Archives de l'Aide-mémoire>Aide-mémoire n°98

Le Mot du président (98)

Par Jérôme Jamin

Comme annoncé par Julien Paulus dans son éditorial (voir p.1), ce numéro est le dernier à paraître, à la fois sous ce format et sur base trimestrielle. À partir du printemps 2022, c’est un périodique rénové, repensé et augmenté qui succédera à celui que nous connaissons depuis maintenant plus de deux décennies.

De telles évolutions, si elles sont indispensables pour se projeter dans le futur, permettent également de jeter un coup d’œil dans le rétroviseur afin de réaliser une sorte de bilan sur le travail accompli. Ayant longtemps tenu le rôle de rédacteur en chef de la revue Aide-mémoire, j’ai éprouvé la curiosité de me pencher sur quelques-uns des éditoriaux que j’ai eu l’occasion de rédiger à l’époque. Celui du numéro 17 d’avril 2001 – il y a donc 20 ans – a particulièrement retenu mon attention et je me permettrai d’en citer ici de larges extraits :

« Les responsables politiques qui cherchent d’une façon ou d’une autre à établir une hiérarchie entre les bons et les mauvais extrémistes de droite portent une responsabilité incontestable dans la nouvelle géographie politique de l’Europe. En formulant une typologie très complexe séparant les néofascistes des populistes, les fascistes repentis des racistes, et les antisémites des ultranationalistes xénophobes, ils ont contribué à banaliser définitivement l’arrivée au pouvoir d’une clique d’individus jadis unanimement considérés comme infréquentables, en raison de leurs propos, de certains membres de leur parti ou des alliances qu’ils n’hésitaient pas à passer afin de se hisser ou de se maintenir au pouvoir. Mais le temps où l’on s’indignait des propos de Jean-Marie Le Pen est déjà loin. Désormais, directement ou indirectement (coalition), la Suisse (Blocher), l’Autriche (Haider) et l’Italie (Bossi, Fini, Berlusconi et Rauti) sont dirigées par des individus connus pour leurs discours xénophobes. Et ça ne choque plus personne. L’habitude, l’indifférence, la facilité, la banalisation, la passivité et le conformisme généralisé, voilà où nous en sommes aujourd’hui. Cette Europe dirigée partiellement par l’extrême droite s’ébauche, se manifeste dans un contexte moral tout aussi déprimant au regard de la dignité humaine et du respect des hommes en général. »

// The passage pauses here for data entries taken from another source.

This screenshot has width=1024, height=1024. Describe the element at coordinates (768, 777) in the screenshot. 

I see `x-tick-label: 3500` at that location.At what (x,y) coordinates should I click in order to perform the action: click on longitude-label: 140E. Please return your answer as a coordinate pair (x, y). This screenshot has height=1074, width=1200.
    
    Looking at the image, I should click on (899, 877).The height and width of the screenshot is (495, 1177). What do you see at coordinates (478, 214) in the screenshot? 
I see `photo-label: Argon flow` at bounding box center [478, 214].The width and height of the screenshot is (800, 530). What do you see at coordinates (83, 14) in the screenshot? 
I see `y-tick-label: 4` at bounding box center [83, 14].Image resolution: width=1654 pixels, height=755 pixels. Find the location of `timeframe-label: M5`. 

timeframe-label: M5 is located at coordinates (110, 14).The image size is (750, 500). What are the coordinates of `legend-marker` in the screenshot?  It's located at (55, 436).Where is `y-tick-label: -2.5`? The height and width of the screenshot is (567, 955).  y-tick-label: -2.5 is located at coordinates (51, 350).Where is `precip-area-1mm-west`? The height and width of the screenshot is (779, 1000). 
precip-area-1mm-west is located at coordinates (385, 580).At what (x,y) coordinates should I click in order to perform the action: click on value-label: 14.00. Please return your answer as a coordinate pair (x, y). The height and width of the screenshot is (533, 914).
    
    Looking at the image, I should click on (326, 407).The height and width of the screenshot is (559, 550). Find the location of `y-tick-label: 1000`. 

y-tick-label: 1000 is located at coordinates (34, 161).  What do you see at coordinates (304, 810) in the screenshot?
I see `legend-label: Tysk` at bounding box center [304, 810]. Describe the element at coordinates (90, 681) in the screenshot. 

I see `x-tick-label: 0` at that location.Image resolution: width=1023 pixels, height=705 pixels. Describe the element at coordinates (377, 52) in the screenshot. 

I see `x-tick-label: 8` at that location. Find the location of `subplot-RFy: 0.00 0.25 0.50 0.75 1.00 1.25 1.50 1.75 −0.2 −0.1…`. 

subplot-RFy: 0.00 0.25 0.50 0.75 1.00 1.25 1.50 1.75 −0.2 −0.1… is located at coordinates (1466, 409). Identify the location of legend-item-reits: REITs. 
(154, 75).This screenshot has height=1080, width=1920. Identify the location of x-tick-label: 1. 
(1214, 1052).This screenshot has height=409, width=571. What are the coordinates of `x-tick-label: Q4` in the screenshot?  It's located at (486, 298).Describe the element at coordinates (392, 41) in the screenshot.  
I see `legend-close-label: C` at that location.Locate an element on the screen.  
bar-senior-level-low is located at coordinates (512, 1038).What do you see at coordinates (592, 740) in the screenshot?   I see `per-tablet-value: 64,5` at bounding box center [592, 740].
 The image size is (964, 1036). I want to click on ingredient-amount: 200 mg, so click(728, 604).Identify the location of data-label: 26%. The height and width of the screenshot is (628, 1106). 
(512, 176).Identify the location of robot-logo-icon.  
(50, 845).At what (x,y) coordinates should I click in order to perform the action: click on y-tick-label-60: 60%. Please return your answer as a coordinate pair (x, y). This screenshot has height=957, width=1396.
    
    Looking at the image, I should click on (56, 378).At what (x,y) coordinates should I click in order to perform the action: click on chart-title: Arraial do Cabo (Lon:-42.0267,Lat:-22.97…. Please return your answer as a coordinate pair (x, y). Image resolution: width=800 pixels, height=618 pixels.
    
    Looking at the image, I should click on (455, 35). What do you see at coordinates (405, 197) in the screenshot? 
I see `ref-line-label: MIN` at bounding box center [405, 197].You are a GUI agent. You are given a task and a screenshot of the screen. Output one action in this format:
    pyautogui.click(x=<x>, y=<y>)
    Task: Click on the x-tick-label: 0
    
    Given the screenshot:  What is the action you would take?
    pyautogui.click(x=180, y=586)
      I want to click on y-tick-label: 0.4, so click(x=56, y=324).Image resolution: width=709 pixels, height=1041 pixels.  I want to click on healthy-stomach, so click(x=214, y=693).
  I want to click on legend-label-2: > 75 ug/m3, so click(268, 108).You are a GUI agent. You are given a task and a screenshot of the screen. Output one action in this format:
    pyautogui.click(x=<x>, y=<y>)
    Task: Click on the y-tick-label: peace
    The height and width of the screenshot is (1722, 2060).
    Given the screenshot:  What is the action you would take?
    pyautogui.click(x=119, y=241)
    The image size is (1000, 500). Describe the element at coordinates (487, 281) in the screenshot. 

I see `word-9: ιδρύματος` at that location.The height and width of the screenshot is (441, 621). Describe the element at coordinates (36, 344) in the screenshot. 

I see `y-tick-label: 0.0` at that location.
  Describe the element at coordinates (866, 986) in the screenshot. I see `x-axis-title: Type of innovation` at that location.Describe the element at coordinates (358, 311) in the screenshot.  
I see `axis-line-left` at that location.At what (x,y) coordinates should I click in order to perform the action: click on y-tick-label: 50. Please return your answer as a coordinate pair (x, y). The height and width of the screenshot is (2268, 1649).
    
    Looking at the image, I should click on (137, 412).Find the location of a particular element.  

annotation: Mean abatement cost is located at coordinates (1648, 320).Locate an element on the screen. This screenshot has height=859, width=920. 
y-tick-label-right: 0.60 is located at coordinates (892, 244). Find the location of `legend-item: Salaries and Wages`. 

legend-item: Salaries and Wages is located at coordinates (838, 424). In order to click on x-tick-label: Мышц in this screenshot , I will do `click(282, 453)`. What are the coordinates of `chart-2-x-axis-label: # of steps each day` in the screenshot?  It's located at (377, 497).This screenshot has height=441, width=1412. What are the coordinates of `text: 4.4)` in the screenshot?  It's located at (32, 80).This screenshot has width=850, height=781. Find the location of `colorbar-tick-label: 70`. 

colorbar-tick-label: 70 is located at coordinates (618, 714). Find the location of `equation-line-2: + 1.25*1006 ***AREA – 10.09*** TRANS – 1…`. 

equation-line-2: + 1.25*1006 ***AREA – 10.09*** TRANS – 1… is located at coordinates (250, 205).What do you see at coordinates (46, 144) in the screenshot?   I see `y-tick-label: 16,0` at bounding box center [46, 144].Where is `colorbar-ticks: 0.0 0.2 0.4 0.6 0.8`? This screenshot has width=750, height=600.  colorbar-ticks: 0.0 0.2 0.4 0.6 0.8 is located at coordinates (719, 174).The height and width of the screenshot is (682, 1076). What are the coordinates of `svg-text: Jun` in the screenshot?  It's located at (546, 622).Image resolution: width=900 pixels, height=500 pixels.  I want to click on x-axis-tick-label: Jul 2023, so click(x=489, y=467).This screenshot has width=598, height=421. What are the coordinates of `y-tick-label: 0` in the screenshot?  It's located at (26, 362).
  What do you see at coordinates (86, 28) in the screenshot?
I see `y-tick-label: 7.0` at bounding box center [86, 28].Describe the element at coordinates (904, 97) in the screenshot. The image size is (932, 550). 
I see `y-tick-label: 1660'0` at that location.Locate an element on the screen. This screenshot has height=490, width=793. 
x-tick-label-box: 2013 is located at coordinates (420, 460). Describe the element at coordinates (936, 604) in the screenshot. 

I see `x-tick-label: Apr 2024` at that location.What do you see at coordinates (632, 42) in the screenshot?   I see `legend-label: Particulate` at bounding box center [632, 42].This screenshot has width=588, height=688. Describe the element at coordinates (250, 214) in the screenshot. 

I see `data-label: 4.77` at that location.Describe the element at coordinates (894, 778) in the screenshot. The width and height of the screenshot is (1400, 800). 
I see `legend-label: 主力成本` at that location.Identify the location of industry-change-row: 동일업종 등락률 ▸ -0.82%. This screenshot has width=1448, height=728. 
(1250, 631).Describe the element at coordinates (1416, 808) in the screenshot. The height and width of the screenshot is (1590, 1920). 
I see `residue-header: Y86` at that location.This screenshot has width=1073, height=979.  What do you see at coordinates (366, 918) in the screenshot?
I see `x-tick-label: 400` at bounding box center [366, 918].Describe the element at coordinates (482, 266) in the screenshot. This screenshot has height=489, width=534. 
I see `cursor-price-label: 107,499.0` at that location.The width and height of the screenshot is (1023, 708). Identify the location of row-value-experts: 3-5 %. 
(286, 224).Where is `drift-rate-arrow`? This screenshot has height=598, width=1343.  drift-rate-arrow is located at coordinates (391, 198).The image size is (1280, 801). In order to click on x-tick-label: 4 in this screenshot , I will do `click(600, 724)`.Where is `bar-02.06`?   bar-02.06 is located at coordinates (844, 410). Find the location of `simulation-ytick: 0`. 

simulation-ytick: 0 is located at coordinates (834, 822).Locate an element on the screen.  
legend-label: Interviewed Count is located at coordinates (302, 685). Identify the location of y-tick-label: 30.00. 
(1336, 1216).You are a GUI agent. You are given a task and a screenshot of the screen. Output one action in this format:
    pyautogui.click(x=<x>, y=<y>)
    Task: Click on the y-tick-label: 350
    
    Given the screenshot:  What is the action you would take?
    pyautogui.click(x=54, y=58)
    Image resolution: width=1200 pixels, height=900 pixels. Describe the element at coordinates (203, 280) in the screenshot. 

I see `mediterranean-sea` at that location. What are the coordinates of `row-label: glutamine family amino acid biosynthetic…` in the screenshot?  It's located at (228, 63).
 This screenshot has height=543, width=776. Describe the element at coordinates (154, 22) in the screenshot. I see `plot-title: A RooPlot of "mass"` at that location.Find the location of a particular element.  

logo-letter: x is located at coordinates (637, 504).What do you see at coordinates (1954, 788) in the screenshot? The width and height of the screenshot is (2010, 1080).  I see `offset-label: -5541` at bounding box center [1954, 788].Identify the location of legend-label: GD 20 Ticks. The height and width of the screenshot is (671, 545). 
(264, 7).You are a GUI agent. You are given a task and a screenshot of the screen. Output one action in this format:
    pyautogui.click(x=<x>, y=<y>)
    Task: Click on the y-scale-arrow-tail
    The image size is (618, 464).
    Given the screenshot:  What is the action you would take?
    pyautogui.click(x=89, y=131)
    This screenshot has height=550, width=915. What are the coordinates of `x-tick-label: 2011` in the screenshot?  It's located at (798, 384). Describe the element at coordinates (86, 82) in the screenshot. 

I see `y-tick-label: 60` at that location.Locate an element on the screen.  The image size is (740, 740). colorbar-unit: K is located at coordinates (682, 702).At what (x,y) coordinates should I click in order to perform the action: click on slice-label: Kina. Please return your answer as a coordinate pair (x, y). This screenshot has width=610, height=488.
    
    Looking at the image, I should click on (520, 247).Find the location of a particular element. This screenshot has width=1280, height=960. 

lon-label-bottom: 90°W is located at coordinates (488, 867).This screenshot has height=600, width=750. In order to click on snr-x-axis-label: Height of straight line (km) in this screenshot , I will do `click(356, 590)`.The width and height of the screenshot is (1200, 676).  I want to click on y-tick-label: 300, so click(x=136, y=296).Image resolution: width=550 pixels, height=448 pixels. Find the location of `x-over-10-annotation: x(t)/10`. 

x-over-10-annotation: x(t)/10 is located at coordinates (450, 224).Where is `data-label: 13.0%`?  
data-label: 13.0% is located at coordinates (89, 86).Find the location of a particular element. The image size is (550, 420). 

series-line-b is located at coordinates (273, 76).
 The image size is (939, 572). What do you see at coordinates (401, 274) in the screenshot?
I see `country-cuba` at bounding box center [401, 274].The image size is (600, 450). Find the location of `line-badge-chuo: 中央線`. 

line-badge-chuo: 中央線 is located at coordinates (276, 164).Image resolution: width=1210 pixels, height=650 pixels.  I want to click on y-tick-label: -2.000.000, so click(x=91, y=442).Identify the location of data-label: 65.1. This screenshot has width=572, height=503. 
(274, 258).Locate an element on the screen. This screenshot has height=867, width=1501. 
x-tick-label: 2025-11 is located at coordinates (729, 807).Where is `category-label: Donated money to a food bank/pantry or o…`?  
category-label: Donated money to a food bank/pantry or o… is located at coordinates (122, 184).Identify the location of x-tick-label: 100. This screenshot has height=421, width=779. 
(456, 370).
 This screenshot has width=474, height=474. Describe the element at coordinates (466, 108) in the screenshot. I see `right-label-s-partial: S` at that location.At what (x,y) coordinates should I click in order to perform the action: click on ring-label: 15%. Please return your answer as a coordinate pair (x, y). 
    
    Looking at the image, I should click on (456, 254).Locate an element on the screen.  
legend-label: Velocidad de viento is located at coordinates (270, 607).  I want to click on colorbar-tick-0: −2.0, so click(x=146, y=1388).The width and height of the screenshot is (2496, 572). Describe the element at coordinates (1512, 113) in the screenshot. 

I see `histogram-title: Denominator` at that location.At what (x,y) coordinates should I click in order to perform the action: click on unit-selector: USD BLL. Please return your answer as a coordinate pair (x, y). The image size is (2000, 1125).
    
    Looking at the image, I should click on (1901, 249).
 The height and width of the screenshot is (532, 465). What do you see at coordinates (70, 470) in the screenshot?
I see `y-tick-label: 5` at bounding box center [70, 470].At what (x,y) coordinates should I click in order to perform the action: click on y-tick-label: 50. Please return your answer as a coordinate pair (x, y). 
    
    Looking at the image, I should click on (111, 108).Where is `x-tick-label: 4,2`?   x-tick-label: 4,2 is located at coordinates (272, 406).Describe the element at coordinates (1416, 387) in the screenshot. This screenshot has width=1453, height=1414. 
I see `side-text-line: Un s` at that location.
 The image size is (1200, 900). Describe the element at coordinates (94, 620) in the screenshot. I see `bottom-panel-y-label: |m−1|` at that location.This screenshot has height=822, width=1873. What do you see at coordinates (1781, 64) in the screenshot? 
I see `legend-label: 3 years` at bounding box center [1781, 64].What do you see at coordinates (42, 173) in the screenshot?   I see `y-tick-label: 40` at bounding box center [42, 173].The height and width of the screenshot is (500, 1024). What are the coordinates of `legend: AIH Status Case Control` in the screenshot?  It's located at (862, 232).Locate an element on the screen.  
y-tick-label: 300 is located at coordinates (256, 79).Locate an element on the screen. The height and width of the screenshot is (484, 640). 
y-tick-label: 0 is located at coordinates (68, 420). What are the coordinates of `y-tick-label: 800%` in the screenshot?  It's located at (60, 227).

Vingt années plus tard, on ne peut pas dire que la géographie politique de l’Europe ait évolué dans le sens souhaité et, à l’Italie, l’Autriche et la Suisse sont notamment venues s’ajouter la Pologne et la Hongrie, tandis que la France se dirige tout doucement vers une élection présidentielle qui semble prendre les allures d’un concours de popularité entre Marine Le Pen et Éric Zemmour. Et cela, dans le contexte moral aggravé d’une crise migratoire qui voit plusieurs pays européens réclamer aujourd’hui la construction de « murs de protection » aux frontières extérieures de l’UE, plaidant in fine pour une solution que l’Europe trouvait infâmante dans la bouche d’un Donald Trump. Sic transit gloria mundi.

Un tel constat est certes navrant et déprimant ; il met en lumière les revers des progressistes du monde entier devant ce qu’il faut bien appeler une banalisation, non plus rampante mais galopante, des discours de rejet, d’hostilité voire de diabolisation d’autrui. Mais il doit également nous conforter dans le sens de notre combat, de la défense de nos valeurs, de notre refus des idées liberticides et des discours de haine. Les Territoires de la Mémoire continueront à s’y engager, que ce soit dans les pages futures de cette revue ou n’importe où ailleurs.